Entries on where items appear:
****************************************

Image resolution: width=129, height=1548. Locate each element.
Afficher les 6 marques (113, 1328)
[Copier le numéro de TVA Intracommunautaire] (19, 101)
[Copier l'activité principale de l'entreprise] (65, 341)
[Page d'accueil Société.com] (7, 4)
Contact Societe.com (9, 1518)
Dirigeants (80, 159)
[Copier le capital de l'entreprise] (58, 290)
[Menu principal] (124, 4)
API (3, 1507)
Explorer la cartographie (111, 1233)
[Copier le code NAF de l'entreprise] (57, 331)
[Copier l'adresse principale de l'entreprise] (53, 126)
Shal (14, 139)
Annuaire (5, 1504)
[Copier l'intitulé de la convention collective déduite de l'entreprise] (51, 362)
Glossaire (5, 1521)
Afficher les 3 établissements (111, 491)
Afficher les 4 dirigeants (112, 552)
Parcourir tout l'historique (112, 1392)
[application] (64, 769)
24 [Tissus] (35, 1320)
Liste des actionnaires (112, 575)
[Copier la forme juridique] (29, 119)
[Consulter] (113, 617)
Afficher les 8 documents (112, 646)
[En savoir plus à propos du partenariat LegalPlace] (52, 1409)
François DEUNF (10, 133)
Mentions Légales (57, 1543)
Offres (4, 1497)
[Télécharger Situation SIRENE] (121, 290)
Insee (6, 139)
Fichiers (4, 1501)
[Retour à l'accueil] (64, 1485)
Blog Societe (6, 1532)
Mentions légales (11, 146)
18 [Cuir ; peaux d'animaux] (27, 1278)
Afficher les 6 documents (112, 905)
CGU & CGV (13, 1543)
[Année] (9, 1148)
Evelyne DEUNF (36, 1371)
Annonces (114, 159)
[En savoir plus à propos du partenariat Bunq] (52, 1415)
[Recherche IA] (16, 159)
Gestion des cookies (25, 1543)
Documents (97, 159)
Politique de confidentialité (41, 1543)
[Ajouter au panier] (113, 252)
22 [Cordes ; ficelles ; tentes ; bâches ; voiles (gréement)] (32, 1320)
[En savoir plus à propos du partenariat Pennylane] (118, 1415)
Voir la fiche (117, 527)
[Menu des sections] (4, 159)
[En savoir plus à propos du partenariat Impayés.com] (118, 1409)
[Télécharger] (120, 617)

****************************************

Aim:
In the lines from the one containing "Offres (4, 1497)" through the one containing "Gestion des cookies (25, 1543)", substitute "Enregistrer" for "Télécharger" and return only those lines, with nothing else changed.

Response to the exercise:
Offres (4, 1497)
[Enregistrer Situation SIRENE] (121, 290)
Insee (6, 139)
Fichiers (4, 1501)
[Retour à l'accueil] (64, 1485)
Blog Societe (6, 1532)
Mentions légales (11, 146)
18 [Cuir ; peaux d'animaux] (27, 1278)
Afficher les 6 documents (112, 905)
CGU & CGV (13, 1543)
[Année] (9, 1148)
Evelyne DEUNF (36, 1371)
Annonces (114, 159)
[En savoir plus à propos du partenariat Bunq] (52, 1415)
[Recherche IA] (16, 159)
Gestion des cookies (25, 1543)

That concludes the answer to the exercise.